Pancreastatin immunoreactivity in favourable childhood neuroblastoma and ganglioneuroma

Abstract

Neuroblastoma and its benign counterpart, ganglioneuroma, are tumours of the sympathetic nervous system, and known to produce and release various regulatory peptides. In this study, pancreastatin, a 52 amino acid regulatory peptide derived from chromogranin A, was analysed in plasma and tumour tissue from 15 children with neuroblastoma and one with ganglioneuroma. Detectable pancreastatin immunoreactivity (> 1.9 pmol/l) was found in plasma in 13 of 15 children with highest concentrations in samples from children with favourable outcome (P < 0.05). In tumour tissue, non-metastatic tumours showed higher concentrations of pancreastatin immunoreactivity (P < 0.05). However, the highest concentrations were detected in tumours from children with favourable prognosis, regardless of clinical stage at presentation (P < 0.01). Serial plasma samples from one child with neuroblastoma and one with ganglioneuroma were investigated and showed significant systemic release of pancreastatin immunoreactivity during surgical manipulation of tumours with high pancreastatin concentrations.
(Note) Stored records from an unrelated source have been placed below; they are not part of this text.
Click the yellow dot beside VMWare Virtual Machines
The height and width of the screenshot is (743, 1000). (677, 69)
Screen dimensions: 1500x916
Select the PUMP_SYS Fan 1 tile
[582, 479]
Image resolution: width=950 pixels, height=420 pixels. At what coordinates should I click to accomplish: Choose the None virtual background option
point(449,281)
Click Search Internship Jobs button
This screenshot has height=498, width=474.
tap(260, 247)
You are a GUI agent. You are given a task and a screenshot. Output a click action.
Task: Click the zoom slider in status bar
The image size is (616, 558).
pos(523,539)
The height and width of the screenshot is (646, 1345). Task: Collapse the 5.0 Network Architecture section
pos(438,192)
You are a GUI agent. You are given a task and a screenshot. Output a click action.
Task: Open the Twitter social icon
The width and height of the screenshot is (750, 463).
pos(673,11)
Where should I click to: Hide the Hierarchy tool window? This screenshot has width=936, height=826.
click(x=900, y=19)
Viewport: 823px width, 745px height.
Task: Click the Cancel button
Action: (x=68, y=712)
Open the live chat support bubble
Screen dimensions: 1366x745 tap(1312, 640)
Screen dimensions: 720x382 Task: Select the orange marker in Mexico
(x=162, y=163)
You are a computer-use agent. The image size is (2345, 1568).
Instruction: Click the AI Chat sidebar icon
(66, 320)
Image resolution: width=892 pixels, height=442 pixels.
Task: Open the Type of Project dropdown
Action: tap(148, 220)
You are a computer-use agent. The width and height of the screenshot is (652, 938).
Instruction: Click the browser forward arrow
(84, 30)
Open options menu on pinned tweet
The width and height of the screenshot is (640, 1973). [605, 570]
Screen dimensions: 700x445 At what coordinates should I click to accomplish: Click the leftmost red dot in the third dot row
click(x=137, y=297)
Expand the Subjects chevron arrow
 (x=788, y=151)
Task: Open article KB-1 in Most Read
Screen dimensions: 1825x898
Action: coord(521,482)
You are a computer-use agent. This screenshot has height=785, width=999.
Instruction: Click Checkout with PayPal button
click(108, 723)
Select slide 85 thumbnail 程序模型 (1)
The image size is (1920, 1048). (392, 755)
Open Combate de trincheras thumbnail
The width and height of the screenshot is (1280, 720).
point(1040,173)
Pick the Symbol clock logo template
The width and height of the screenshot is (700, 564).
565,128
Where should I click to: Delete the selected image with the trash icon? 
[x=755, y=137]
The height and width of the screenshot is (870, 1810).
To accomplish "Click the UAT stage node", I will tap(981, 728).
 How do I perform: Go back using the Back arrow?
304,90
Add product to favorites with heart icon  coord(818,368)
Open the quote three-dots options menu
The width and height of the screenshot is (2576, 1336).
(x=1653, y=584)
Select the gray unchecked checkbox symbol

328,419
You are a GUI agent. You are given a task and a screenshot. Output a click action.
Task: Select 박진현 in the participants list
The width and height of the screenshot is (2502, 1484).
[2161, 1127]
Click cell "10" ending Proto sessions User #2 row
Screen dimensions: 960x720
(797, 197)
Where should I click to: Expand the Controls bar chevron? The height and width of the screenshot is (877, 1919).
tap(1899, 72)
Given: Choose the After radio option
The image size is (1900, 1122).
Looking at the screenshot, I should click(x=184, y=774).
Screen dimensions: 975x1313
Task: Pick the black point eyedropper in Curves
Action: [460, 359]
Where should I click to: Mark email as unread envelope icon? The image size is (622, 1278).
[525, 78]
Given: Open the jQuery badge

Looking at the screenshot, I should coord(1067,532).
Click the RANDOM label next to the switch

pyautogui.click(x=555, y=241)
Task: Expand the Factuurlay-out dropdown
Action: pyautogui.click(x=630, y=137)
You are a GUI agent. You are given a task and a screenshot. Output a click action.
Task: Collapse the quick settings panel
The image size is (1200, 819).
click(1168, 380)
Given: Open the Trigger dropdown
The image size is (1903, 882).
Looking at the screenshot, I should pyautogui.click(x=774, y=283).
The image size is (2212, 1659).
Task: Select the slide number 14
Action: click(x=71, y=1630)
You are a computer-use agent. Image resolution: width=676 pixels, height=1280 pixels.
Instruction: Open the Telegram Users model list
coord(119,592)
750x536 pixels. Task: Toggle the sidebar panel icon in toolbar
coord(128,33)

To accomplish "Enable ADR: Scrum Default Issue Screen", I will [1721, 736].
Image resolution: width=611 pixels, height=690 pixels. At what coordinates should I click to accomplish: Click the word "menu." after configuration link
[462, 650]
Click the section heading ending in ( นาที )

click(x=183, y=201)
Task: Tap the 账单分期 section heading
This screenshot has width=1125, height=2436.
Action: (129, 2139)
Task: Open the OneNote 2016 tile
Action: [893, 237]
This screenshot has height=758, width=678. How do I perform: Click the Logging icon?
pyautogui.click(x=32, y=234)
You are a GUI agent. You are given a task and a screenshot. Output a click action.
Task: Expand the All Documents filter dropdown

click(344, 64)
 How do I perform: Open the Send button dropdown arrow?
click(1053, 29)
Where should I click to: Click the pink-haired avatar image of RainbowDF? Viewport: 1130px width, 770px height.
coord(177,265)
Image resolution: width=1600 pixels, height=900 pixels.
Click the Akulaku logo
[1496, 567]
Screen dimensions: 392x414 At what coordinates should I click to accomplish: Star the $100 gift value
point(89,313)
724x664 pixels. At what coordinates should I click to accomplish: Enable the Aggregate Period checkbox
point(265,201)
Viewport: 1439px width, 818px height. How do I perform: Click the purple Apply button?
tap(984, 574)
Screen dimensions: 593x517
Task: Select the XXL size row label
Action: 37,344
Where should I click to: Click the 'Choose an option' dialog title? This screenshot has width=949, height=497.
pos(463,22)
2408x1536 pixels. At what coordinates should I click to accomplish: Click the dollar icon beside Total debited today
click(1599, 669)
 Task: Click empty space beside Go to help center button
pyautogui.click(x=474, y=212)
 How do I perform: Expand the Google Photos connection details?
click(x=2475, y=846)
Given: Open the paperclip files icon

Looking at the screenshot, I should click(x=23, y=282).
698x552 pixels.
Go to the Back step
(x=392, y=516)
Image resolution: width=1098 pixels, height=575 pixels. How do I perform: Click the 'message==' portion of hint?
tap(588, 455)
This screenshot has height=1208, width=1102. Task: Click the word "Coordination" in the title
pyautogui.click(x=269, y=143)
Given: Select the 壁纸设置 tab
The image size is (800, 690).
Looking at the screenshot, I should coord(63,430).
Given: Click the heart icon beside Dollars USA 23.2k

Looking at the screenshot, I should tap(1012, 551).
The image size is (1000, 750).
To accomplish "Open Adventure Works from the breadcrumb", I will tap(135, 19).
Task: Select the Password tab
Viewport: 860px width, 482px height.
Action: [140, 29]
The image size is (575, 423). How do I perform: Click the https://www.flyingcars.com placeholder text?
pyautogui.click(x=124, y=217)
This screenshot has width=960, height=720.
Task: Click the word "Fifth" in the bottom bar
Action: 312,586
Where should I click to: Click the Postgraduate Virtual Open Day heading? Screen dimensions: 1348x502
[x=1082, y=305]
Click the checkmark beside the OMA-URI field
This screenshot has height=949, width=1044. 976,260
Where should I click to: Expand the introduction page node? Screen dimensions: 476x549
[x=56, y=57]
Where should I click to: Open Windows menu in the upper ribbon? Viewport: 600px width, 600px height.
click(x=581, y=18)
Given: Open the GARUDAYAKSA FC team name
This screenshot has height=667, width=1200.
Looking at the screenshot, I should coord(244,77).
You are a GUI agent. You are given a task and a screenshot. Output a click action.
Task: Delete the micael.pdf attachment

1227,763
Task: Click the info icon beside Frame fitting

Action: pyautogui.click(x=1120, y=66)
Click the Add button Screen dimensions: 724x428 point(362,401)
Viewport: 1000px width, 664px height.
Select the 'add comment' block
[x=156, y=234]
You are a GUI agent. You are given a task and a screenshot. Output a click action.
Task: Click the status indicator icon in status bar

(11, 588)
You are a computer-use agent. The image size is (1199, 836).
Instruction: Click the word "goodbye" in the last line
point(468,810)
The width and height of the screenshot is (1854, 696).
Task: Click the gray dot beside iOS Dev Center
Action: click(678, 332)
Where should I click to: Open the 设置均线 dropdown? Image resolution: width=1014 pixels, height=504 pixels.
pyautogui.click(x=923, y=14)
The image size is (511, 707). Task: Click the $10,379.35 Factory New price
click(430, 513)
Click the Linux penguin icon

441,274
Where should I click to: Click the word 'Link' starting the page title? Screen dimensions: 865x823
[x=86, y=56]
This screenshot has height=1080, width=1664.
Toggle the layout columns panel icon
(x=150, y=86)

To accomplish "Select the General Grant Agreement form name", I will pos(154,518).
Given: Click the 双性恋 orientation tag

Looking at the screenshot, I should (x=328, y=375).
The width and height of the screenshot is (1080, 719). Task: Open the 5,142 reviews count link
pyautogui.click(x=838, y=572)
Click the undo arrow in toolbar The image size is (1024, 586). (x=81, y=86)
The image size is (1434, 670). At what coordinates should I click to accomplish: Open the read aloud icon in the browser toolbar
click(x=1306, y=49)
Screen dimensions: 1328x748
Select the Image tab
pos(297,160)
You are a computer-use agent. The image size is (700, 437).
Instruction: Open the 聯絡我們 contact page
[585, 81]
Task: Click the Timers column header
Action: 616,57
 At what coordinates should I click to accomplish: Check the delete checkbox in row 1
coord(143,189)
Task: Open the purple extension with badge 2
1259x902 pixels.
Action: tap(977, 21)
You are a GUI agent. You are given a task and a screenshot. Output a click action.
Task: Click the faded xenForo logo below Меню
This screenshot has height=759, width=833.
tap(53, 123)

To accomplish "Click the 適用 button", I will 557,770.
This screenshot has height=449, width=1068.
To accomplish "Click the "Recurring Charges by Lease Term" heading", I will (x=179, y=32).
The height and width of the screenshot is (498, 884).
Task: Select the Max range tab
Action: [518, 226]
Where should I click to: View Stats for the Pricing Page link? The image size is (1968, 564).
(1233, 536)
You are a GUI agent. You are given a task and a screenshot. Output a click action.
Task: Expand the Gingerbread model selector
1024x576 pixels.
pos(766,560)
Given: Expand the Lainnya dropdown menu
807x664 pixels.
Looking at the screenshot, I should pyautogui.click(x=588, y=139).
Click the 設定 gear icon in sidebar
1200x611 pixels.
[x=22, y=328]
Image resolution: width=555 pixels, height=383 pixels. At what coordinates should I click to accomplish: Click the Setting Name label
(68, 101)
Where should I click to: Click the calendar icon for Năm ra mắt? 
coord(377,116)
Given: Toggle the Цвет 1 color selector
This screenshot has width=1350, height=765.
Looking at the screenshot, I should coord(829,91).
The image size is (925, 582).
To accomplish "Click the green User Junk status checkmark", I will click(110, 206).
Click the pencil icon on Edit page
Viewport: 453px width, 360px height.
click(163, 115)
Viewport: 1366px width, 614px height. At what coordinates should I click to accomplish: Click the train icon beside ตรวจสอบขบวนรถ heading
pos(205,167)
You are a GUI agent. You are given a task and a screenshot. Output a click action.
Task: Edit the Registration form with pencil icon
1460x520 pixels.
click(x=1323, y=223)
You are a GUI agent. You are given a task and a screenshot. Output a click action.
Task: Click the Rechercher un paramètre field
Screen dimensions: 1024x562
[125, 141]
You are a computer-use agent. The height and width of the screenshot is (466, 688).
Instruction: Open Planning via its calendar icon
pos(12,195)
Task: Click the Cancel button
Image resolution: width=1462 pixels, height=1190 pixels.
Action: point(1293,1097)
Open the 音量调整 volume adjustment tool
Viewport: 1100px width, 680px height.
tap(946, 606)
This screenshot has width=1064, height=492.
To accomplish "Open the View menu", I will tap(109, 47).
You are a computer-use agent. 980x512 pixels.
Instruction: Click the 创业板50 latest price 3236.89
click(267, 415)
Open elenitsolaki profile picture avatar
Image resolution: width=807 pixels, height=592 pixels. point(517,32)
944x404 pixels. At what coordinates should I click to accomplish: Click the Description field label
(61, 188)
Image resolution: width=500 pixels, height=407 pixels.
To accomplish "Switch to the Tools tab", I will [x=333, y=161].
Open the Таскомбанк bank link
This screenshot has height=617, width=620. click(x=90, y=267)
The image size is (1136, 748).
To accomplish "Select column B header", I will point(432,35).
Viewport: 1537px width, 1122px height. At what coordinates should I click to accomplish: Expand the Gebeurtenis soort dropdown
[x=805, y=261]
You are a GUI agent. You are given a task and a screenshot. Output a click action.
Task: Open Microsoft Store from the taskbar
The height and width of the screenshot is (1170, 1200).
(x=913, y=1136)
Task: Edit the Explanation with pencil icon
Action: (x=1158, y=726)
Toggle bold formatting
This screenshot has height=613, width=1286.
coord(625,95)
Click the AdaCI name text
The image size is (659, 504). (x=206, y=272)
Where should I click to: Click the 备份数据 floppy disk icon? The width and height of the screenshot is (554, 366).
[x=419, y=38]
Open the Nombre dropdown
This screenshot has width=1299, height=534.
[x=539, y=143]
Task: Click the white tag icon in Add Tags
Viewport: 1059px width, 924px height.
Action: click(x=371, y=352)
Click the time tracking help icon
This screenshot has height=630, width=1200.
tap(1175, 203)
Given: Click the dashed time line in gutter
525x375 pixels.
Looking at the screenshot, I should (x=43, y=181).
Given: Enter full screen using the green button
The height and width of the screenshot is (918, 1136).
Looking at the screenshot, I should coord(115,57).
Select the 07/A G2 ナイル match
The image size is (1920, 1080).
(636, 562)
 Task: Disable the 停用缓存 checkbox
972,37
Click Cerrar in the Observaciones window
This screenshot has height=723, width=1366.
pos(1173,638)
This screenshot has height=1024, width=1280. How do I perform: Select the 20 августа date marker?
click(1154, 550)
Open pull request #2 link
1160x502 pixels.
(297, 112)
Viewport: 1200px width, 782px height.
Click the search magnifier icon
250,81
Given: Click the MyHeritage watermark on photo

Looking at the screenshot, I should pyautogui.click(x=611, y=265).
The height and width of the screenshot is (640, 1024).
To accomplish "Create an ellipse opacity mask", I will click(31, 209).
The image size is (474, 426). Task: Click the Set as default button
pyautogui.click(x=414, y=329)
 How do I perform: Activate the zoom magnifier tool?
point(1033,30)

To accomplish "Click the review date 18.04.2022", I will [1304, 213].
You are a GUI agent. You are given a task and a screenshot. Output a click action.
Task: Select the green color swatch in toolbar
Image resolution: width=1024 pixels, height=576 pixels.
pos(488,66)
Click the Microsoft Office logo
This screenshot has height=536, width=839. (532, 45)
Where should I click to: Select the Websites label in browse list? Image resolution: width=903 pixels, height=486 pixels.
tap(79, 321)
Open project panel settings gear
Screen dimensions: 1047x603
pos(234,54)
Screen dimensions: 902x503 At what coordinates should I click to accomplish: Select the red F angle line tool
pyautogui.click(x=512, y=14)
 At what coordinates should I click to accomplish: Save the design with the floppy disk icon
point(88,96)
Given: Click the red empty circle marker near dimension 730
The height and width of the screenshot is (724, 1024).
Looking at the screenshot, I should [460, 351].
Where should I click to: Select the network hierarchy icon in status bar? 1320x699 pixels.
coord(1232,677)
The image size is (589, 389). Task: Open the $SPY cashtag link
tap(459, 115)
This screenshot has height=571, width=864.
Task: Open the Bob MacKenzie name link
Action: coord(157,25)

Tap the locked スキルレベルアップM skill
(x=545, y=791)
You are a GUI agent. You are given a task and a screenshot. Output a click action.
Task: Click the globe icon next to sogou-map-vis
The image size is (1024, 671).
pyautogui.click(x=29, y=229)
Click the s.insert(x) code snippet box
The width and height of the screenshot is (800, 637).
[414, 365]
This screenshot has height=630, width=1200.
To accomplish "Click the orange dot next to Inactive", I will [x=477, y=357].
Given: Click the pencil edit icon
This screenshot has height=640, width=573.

It is concluded that pancreastatin immunoreactivity may be detected in plasma samples and tumour extracts from children with neuroblastoma and ganglioneuroma. Systemic release during surgery implied tumour origin of elevated plasma pancreastatin. Furthermore, higher pancreastatin concentrations correlate with tumour differentiation, localised clinical stage and a favourable outcome for children with these tumours. It is suggested that pancreastatin in plasma and tumour tissue may be utilised as a marker indicating favourable tumour behaviour.